Greenpeace has cast further light on the murky arrangement whereby the fishing industry makes decisions itself on such things as the issuing of licences, the managing and the investigation of claims of overfishing.
A company contracted to monitor overfishing, manage quotas and decide on licences for the fishing industry is wholly owned by – and working out of the same office as – the industry’s biggest lobby group.
The extent of government powers held by the company, named FishServe, and its links to the industry group, Seafood New Zealand, were uncovered by investigators at Greenpeace.
For the past 20 years the Ministry for Primary Industries (MPI) has been outsourcing a swathe of monitoring duties to FishServe, the investigation found, including checking quota compliance and receiving catch reports.

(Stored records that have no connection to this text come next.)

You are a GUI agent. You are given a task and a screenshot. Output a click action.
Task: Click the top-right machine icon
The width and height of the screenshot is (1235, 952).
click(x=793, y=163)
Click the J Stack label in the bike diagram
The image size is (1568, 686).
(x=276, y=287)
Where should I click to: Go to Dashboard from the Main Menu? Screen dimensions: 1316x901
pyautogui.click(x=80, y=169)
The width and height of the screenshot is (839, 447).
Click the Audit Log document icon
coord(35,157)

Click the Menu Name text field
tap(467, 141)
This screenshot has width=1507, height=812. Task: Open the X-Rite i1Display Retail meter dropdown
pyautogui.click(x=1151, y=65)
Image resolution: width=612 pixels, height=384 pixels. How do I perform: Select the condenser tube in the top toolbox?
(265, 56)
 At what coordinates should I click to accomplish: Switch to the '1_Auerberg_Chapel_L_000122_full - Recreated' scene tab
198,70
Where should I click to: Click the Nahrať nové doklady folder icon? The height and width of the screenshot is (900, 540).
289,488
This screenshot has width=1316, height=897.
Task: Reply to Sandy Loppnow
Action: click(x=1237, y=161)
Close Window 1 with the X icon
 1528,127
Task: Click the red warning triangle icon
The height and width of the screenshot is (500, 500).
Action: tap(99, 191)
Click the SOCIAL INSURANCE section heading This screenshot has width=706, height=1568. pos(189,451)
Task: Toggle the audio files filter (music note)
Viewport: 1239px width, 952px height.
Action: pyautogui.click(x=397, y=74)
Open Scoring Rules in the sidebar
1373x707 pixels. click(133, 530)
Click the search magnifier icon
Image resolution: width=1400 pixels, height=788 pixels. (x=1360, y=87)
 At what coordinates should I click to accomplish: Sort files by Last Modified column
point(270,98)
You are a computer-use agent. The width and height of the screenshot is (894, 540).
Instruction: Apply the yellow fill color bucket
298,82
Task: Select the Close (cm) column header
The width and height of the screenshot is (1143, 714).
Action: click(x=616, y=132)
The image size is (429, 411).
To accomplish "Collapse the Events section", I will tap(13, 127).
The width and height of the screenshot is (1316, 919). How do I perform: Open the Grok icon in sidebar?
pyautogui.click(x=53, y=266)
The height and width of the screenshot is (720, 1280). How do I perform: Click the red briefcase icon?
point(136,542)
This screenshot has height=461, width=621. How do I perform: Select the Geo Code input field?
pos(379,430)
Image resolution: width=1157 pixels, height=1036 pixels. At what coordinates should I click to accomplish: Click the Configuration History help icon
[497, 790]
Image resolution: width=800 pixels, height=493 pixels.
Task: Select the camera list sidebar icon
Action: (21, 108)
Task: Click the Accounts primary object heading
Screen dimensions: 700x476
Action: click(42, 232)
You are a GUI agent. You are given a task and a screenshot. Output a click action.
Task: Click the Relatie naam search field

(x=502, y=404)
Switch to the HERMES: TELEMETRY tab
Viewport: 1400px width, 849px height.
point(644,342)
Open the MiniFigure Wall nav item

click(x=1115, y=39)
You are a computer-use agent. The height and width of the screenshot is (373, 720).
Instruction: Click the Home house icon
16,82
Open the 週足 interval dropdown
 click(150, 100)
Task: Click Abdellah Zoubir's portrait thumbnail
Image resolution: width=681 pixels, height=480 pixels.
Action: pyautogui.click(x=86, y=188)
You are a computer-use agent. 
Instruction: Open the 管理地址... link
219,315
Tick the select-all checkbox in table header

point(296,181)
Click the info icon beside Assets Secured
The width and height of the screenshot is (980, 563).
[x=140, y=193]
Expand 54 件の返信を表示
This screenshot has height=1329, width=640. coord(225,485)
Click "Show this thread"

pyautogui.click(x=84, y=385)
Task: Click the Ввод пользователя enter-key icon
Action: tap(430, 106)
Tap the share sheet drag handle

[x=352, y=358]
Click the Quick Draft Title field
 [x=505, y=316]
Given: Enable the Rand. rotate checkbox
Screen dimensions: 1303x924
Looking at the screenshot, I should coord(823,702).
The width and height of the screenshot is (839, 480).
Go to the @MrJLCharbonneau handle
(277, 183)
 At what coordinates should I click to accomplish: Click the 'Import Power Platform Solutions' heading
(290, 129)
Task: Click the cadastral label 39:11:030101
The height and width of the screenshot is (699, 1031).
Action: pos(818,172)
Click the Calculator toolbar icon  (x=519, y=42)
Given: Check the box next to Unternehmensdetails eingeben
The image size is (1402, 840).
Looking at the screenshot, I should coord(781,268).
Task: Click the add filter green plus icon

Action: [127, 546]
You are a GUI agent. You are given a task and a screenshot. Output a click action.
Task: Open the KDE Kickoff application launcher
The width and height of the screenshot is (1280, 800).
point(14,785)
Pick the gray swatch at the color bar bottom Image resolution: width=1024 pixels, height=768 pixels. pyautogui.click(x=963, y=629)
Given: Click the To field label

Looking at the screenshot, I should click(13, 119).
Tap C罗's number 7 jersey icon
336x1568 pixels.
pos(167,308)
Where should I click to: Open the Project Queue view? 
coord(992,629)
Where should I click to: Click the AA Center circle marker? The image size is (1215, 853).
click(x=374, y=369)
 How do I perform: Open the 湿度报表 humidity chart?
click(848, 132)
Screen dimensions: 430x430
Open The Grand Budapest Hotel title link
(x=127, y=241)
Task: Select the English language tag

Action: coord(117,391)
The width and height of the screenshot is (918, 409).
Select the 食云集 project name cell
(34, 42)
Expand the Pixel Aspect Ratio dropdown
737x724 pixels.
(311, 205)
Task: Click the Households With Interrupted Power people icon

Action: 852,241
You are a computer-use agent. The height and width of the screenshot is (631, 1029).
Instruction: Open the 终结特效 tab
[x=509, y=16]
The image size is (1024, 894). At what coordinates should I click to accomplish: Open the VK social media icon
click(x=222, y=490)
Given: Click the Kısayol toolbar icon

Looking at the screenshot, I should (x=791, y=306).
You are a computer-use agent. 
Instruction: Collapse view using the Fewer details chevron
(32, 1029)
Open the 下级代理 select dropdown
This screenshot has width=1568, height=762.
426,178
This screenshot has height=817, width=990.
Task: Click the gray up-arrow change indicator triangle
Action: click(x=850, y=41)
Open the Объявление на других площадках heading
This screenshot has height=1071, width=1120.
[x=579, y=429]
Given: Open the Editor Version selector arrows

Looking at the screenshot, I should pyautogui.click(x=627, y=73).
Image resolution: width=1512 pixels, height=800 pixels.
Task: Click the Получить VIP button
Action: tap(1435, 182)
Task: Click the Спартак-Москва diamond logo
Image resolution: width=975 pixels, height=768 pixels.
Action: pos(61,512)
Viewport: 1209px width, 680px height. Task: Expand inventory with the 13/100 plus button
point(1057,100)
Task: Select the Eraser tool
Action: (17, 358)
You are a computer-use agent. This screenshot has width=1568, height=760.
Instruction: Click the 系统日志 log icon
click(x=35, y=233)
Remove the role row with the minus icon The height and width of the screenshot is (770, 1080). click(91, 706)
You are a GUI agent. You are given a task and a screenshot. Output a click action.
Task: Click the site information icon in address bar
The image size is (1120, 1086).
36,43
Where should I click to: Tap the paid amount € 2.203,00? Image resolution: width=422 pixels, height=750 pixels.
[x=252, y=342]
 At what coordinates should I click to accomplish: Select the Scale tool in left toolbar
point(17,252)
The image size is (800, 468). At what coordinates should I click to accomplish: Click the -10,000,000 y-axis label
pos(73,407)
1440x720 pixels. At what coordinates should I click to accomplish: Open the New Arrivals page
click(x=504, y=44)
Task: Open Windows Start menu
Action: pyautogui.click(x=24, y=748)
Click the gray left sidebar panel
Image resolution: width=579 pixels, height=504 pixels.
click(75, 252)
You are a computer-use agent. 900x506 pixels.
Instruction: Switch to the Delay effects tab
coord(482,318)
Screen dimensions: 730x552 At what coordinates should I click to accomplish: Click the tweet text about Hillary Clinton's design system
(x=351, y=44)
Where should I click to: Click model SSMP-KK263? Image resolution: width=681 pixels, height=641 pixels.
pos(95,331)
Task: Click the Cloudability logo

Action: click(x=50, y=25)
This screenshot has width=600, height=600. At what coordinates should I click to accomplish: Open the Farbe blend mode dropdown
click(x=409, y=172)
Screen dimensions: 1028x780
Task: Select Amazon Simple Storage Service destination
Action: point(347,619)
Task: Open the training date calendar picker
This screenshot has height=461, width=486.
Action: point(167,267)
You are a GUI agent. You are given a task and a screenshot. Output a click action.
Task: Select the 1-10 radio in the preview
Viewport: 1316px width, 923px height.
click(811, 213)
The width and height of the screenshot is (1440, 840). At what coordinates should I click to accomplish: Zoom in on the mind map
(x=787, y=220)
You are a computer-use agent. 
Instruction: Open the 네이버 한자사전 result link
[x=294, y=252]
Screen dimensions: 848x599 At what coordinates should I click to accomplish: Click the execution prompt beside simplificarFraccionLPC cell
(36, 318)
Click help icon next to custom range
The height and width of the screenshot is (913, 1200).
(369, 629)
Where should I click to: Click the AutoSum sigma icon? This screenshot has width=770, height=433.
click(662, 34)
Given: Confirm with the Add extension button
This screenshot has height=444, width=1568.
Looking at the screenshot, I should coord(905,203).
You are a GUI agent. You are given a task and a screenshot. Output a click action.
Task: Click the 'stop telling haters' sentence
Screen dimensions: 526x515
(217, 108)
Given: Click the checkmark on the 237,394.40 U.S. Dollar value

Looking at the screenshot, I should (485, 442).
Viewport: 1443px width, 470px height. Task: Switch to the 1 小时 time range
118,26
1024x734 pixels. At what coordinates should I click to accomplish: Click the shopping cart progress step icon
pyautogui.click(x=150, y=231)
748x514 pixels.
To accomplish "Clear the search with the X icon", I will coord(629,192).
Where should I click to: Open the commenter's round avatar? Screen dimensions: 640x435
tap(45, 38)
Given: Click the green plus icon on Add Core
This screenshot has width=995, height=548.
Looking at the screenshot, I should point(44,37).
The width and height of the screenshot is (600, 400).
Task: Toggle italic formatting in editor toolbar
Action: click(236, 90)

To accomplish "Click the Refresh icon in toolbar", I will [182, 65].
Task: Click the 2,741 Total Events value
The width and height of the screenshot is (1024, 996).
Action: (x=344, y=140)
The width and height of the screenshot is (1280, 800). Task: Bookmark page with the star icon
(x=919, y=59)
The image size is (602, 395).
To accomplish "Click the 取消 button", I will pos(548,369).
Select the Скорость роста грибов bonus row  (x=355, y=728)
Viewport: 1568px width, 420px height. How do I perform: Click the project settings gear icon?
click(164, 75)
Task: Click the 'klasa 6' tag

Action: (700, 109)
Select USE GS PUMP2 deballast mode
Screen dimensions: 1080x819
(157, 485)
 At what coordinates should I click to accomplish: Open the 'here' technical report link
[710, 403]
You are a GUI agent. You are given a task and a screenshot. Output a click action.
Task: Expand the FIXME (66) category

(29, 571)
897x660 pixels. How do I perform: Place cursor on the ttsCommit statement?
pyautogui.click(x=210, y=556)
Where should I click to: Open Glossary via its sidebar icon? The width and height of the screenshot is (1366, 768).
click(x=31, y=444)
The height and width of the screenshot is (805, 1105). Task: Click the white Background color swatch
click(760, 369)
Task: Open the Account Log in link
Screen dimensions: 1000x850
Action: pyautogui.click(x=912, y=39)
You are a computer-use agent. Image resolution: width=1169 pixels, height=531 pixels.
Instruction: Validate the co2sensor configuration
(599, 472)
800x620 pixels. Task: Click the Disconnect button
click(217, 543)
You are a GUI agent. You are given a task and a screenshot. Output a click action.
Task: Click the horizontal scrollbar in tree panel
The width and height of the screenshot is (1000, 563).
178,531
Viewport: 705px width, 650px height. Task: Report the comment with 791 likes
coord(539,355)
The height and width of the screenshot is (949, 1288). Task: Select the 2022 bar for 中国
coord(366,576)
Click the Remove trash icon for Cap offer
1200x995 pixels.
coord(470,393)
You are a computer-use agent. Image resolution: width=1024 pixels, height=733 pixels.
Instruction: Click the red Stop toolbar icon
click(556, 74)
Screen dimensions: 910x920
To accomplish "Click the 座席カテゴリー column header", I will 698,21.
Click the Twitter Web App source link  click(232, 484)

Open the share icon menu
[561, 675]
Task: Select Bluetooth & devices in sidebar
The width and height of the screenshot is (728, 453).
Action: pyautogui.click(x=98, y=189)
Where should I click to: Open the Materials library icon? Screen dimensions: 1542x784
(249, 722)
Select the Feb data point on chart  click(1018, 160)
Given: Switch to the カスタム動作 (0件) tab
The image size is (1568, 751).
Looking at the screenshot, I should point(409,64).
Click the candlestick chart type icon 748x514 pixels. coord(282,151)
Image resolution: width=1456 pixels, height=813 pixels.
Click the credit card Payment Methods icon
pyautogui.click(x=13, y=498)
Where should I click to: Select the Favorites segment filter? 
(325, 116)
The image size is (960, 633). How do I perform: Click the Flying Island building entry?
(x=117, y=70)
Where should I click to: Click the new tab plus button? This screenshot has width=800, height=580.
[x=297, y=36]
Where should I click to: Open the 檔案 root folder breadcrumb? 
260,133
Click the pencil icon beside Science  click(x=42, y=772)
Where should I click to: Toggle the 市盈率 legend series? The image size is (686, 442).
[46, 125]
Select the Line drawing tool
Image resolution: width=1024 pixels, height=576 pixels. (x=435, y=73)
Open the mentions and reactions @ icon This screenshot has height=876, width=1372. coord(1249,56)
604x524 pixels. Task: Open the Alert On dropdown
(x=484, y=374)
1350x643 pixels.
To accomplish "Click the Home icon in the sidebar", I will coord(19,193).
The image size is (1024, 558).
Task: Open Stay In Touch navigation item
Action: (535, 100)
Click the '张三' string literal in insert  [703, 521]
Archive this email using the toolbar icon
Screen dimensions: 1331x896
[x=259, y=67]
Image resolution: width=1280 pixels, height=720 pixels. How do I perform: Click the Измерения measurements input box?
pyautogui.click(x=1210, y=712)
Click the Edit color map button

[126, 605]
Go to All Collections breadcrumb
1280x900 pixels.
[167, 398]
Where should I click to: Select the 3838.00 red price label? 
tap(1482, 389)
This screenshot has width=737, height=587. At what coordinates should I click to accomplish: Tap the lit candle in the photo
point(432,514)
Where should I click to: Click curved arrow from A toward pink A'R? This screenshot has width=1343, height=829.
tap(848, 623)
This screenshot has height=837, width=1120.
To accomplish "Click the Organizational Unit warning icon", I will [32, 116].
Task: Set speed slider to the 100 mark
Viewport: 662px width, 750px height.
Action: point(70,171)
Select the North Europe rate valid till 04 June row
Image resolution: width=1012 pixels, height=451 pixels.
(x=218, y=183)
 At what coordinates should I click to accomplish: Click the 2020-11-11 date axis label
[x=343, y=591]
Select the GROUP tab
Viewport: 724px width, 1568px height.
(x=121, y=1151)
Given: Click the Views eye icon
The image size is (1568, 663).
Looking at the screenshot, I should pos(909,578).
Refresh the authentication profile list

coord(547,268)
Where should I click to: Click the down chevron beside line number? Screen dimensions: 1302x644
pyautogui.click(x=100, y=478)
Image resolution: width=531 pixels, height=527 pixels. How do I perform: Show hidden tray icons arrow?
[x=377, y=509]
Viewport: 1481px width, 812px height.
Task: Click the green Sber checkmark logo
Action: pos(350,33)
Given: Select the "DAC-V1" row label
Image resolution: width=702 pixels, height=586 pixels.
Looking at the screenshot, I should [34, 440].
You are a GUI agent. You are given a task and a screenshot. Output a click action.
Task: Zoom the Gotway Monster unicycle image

“What this means in practice is that, in order to prosecute fishing companies for legal breaches, the government regulator, MPI, has to rely on data collected and provided by a company owned by the fishing companies themselves, FishServe,” said Greenpeace New Zealand executive director Russel Norman.
The company, Commercial Fisheries Services Limited, has some striking links with Industry lobby entity Seafood New Zealand Limited. Both companies share the same office and the same receptionist as well as the same managing director Tim Pankhurst. And Fishserve is wholly owned by Seafood.
Of course there is no conflict of interest. None whatsoever.
At least a spokesperson for Fishserve thinks there is no problem. She was quoted as saying this:
She said although FishServe was a wholly owned subsidiary of Seafood New Zealand, it was also an approved service delivery organisation in its own right, established under government statute.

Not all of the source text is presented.